Real-world applications

Summary:

Discrimination out of a fixed, unchangable set of possible classes really sucks. Generalizing to new classes requires retraining, which is costly (in compute, in labeling).
So why fix the classes? Let the model choose from a set of classes that’s different each batch, so it learns to generalize.
SOTA on like 90 tasks that deal with generalization.

High level:

Like above, it really sucks to have to discriminate between some fixed \(N\) number of classes. Think of ImageNet-trained CNNs. You want to predict on some other (even if closely related dataset)? You have to retrain the entire last layer, if not the entire model. This is a hastle, and requires quite a lot of data, even for simple tasks.

So instead let the model have a (modular) set of labels to choose from, fed in as input. The model then must select which label (as a part of the input) each image its fed in belongs to.

This means, at inference, you can simply feed it whatever classes you want! Want to classify cat vs dog? Feed it in an image, and two prompts: (‘This is an image of a cat’, ‘This is an image of a dog’).

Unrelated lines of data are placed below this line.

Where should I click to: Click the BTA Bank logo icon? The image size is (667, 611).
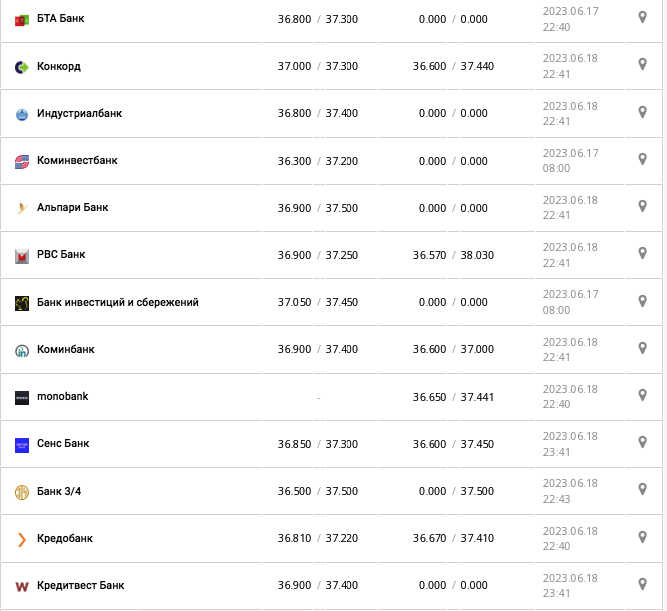pyautogui.click(x=22, y=20)
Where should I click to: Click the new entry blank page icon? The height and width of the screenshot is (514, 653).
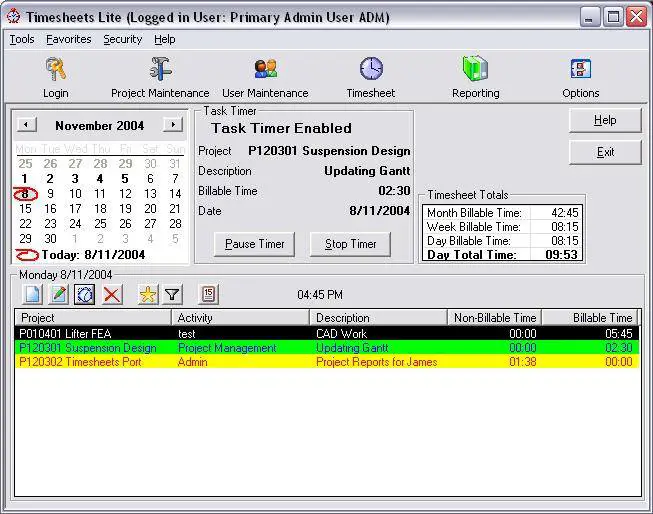coord(31,295)
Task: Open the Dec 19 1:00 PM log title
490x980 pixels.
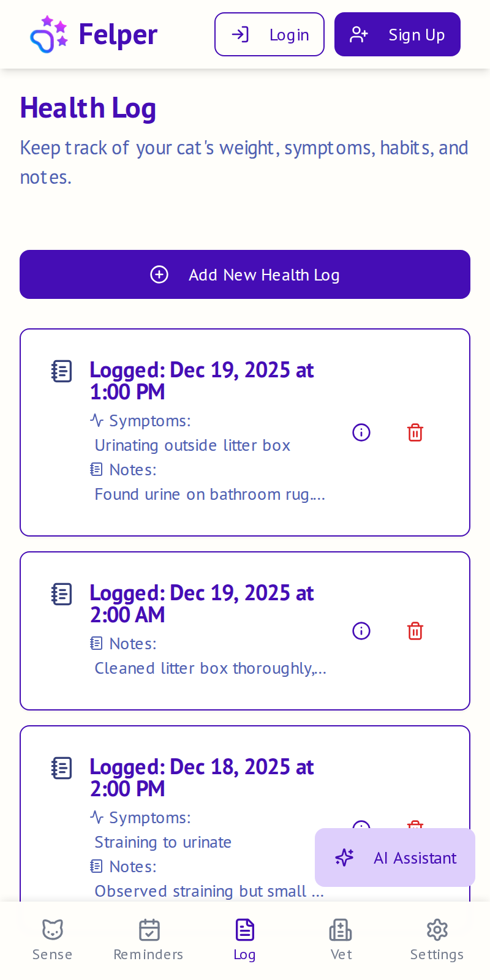Action: click(202, 380)
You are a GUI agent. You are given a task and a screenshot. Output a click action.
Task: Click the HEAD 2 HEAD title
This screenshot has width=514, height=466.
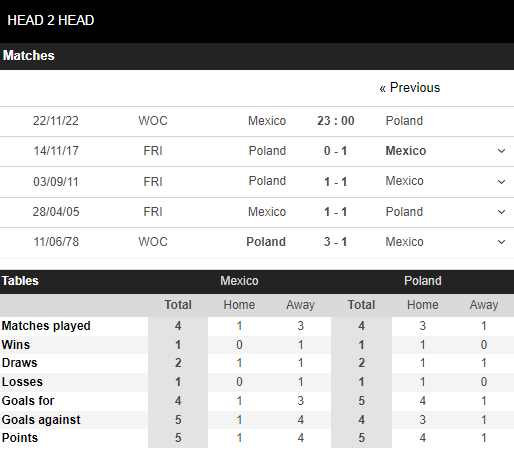51,20
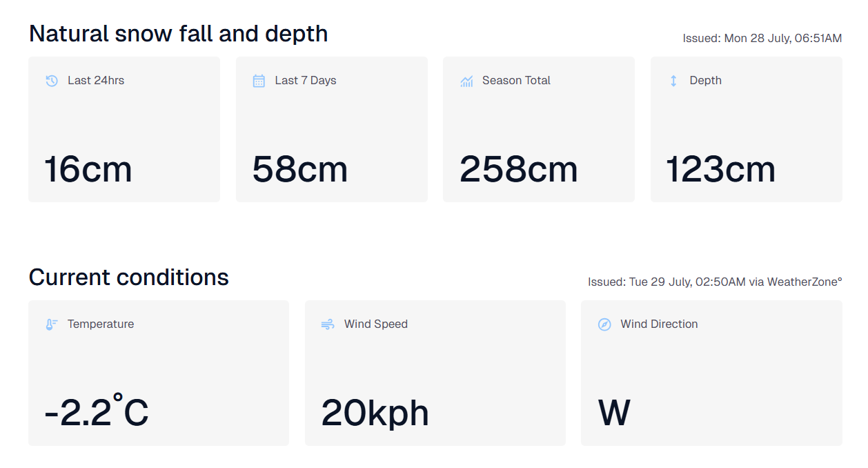This screenshot has width=868, height=468.
Task: Select the 16cm snowfall value
Action: point(88,170)
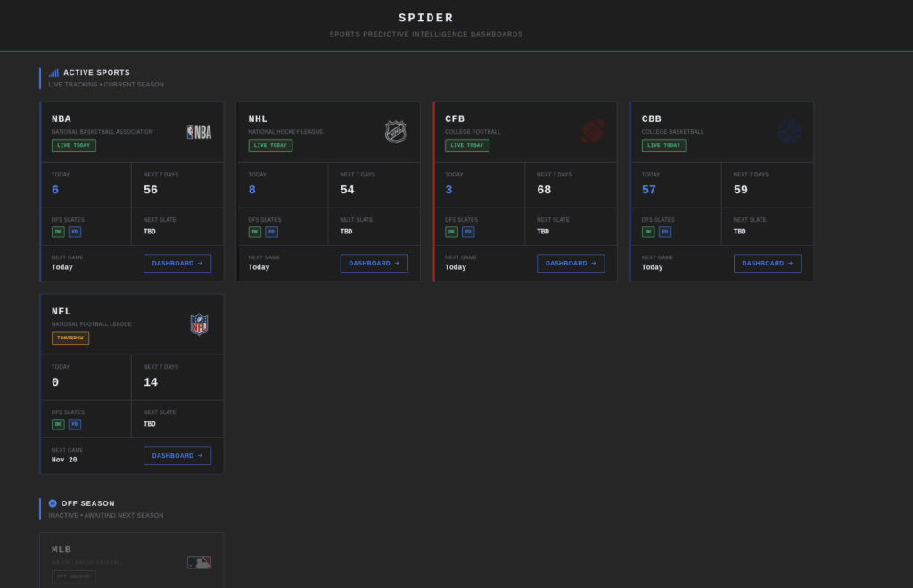Click the DK slate badge on CFB card

[x=451, y=232]
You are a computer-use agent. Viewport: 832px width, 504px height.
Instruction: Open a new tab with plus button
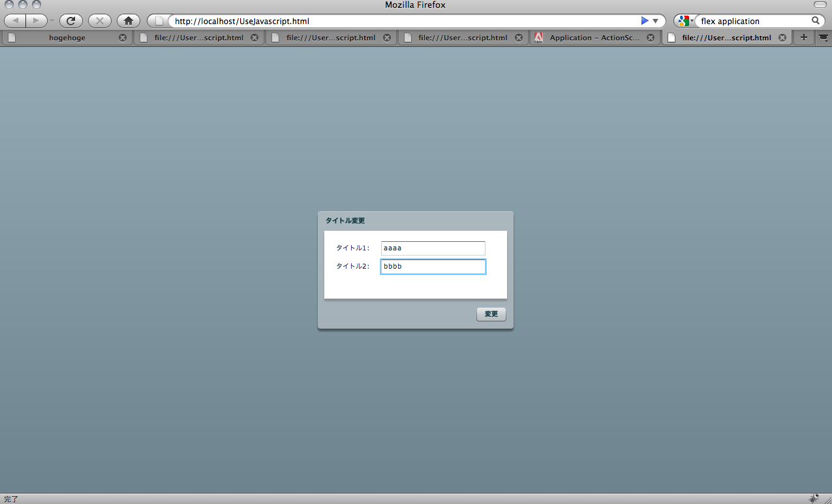pos(803,38)
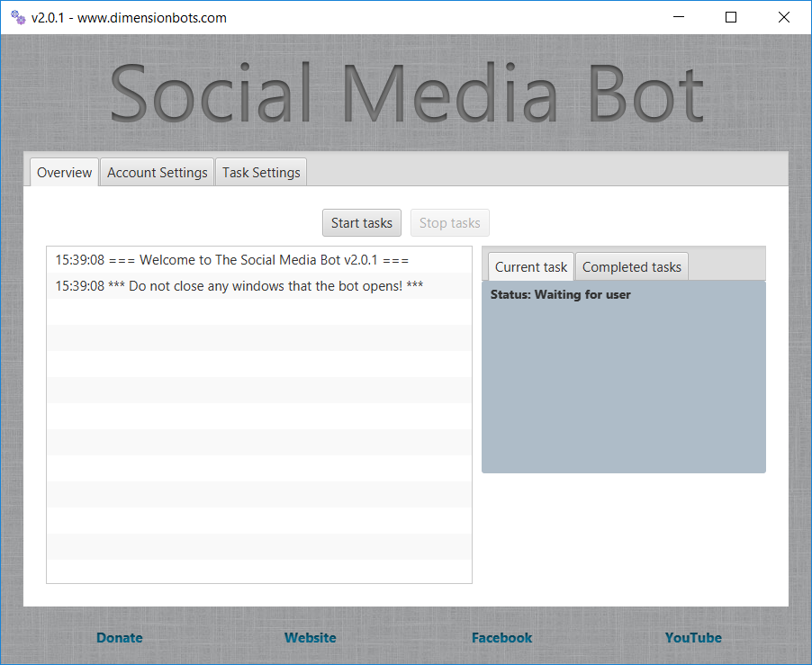Visit the Website link in footer
This screenshot has height=665, width=812.
pos(311,638)
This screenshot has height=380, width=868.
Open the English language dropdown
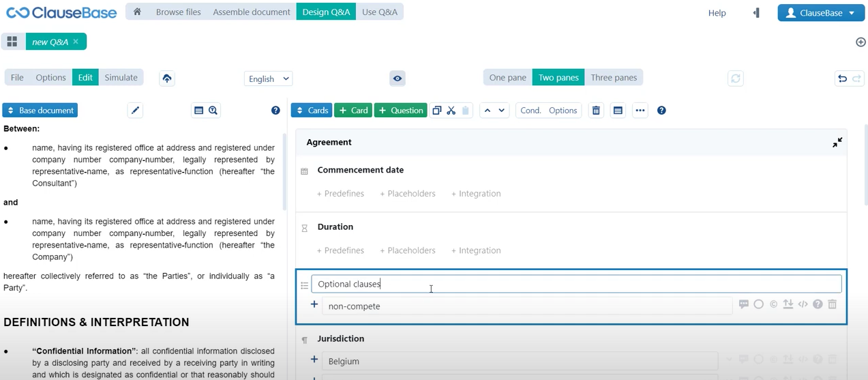click(x=268, y=78)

How do we get this data? Just scrape it online, there’s plenty of captioned images out there.

The contrastive pretrainining, and the zero-shot uses.

Low(er) level:

The paper actually isn’t much more than what was presented above.

Take a batch of input text, and input images.
Encode them both to a fixed-size representation, then apply a linear projection to them both.
For each image, normalize then take the dot product against all text representations.
Given this N x N matrix of cosine similarities, scale them via a learned amount, then use crossentropy!

Note that step (4) actually optimizes \(N^2\) terms: it maximizes the ‘diagonal’ and minimizes everything else.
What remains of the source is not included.